Es curioso, pensó Imogen, cómo un acontecimiento tan insignificante como la llegada de Fenran a Carn Caille hacía poco más de dos años, había florecido hasta convertirse, contra toda probabilidad, en algo que cambiaría sus vidas. Aunque se sentía reacio entonces a hablar de su antigua vida, Fenran era el segundo hijo —o tercero, Imogen no podía recordar cuál— del conde Bray de El Reducto, una gran isla justo al otro extremo del mundo, en el lejano norte. Una disputa familiar había dado como resultado el que Fenran abandonara su país a la edad de dieciocho años, momento desde el cual había vagado por el mundo vendiendo su cerebro o su vigor a cualquiera que quisiera emplearlo. Había llegado a las Islas Meridionales como miembro temporal de la tripulación de un carguero procedente del este,
y un
capricho de la suerte lo
había
conducido a Carn Caille cuando un capataz de la comitiva destinada a llevar la carga desde el Puerto de Ranna a la corte de Kalig contrajo unas fiebres y Fenran ocupó su lugar. Como le gustó lo que vio del intransigente pero generoso sur, Fenran se propuso congraciarse con él y demostrarse digno del servicio al rey. No tardó mucho en convertirse en guarda de los inmensos bosques de caza que lindaban con la fortaleza de Kalig.
Kalig sujetaba con fuerza el timón de su reino y pocas cosas escapaban a su atención, de modo que la diplomacia especial con que su nuevo guarda dirimía las disputas territoriales entre sus guardabosques no tardó en llegar a su conocimiento.
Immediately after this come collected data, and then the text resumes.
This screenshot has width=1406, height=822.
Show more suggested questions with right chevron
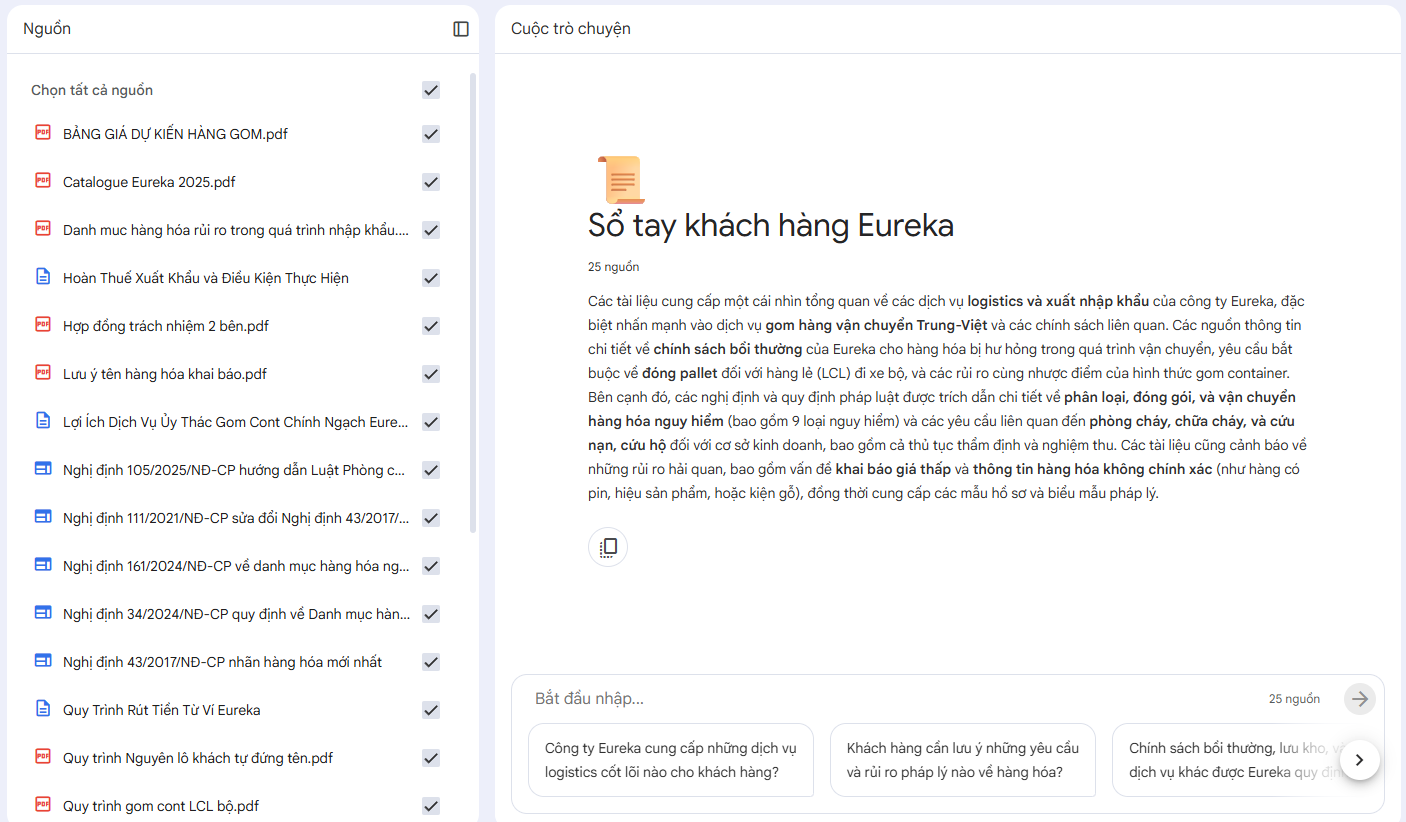(1359, 760)

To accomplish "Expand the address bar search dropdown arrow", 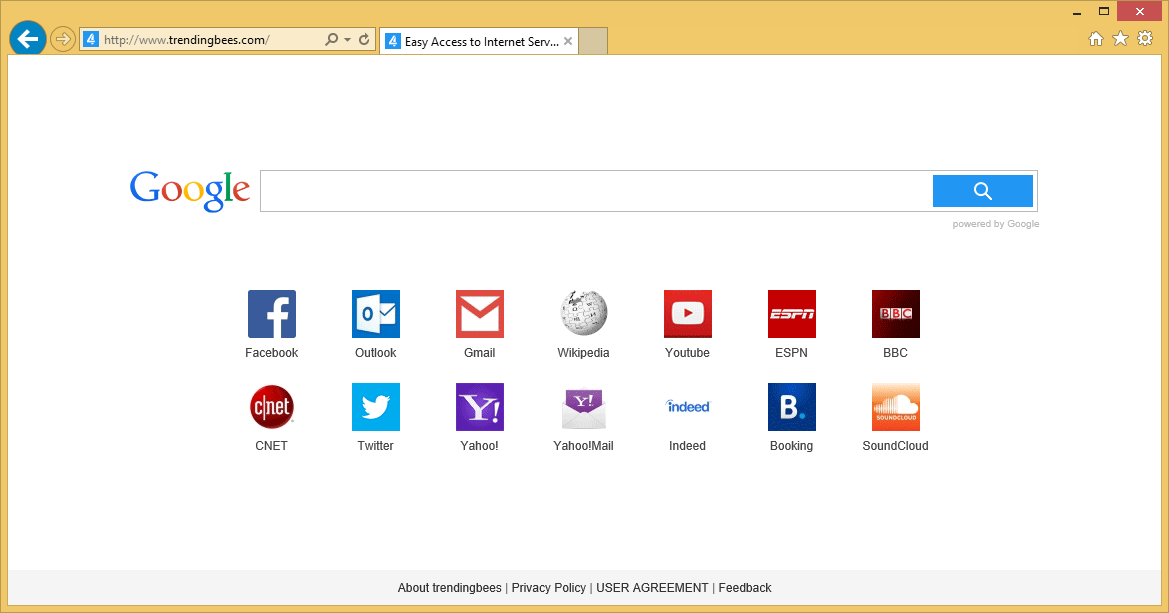I will [x=347, y=40].
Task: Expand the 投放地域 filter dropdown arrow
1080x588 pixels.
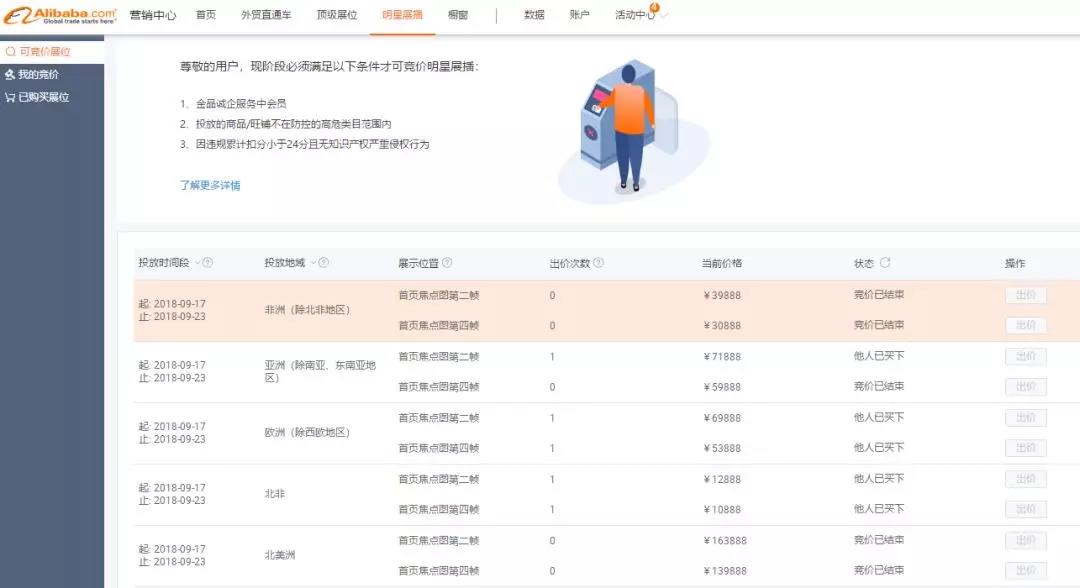Action: coord(313,263)
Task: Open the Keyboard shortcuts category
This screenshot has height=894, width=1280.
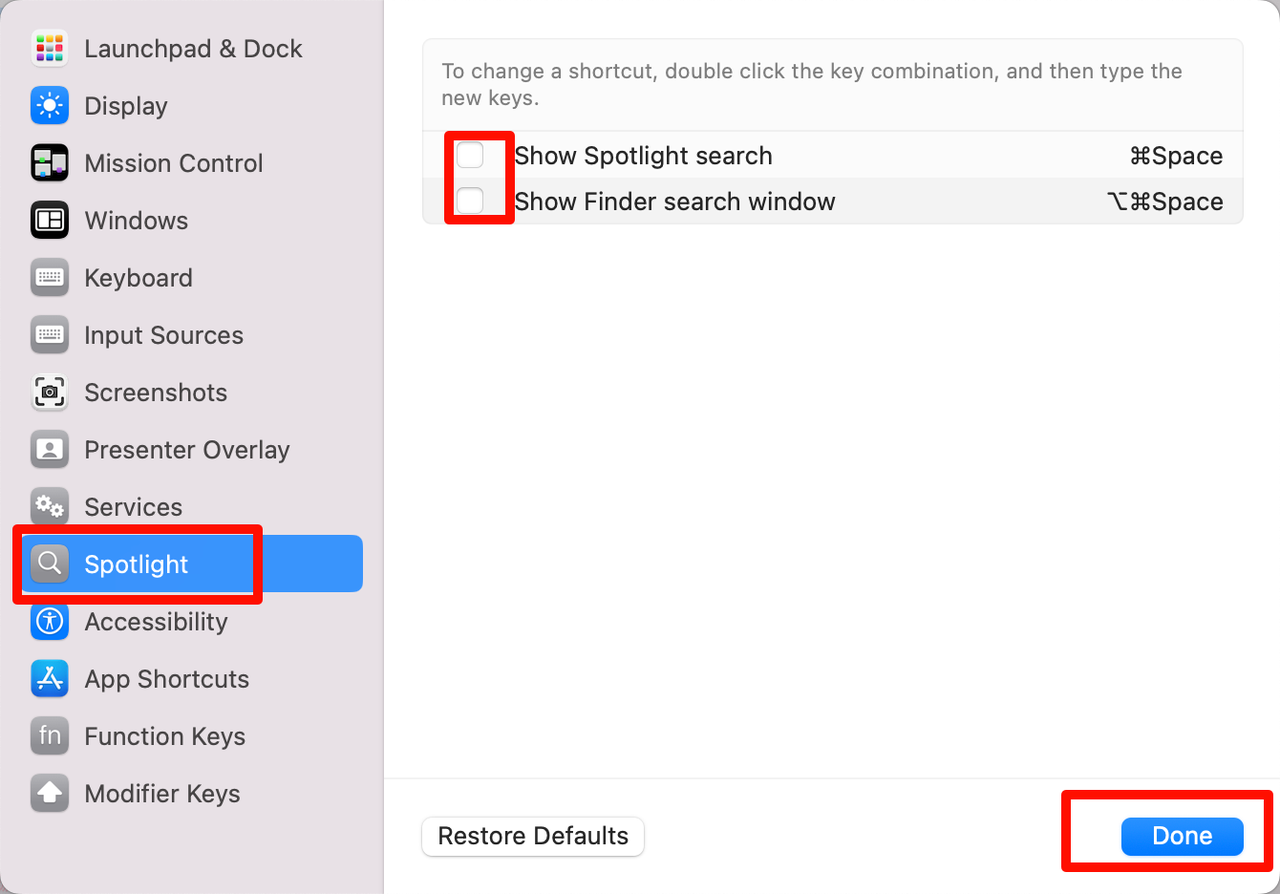Action: [138, 278]
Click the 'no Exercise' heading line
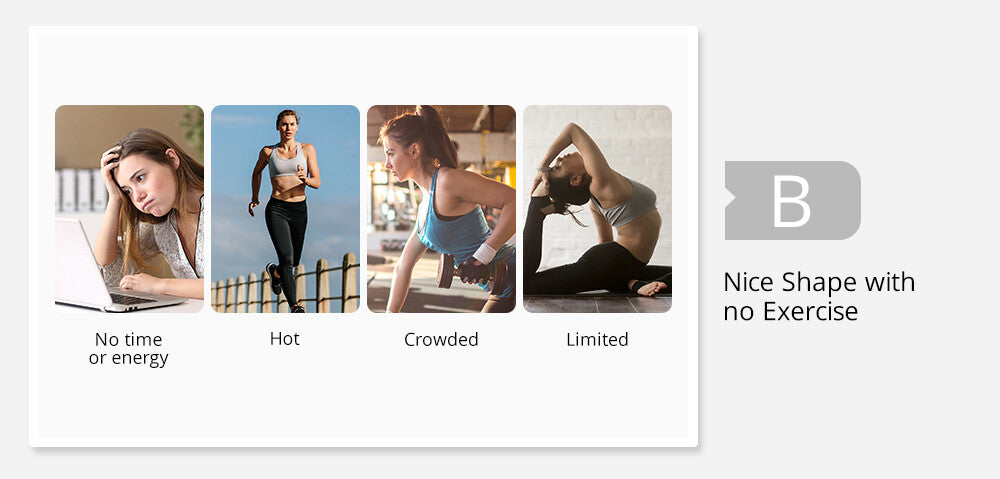Image resolution: width=1000 pixels, height=479 pixels. [x=791, y=311]
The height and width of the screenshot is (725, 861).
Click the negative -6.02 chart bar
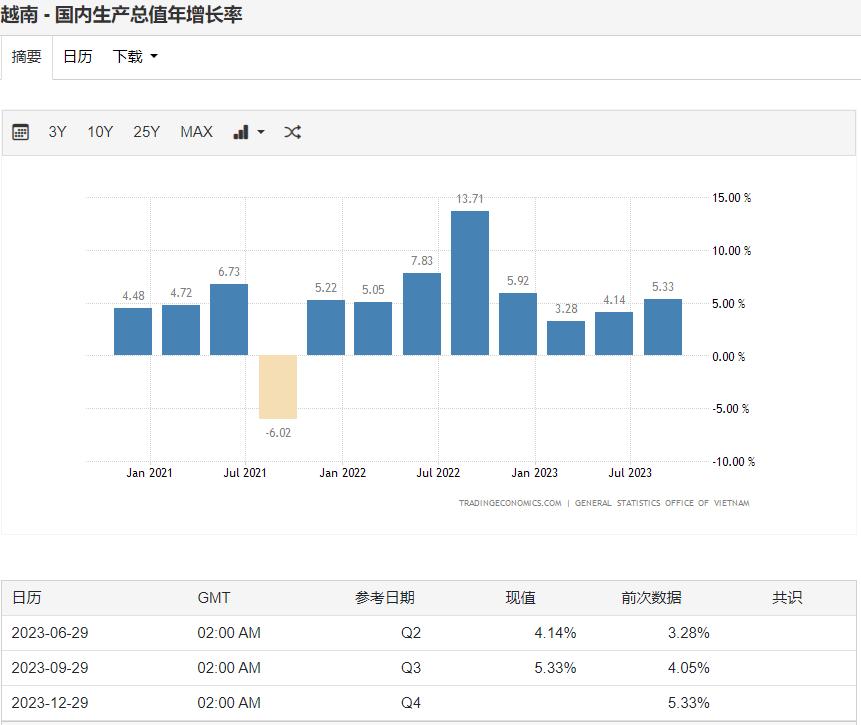(277, 385)
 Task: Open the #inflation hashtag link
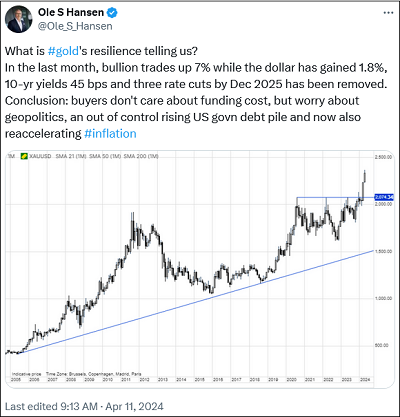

Tras entrevistarse con Fenran, se sintió impresionado por la franqueza e inteligencia del joven, y éste se vio ascendido al servicio directo del rey, con su propio alojamiento en Carn Caille y un lugar a la mesa de la familia real. Anghara, al encontrarse por primera vez con el nuevo brazo derecho de su padre, había reconocido en él una mente aguda, un ingenio vivo, y un sentido de la independencia y del valor que se avenían mucho al suyo.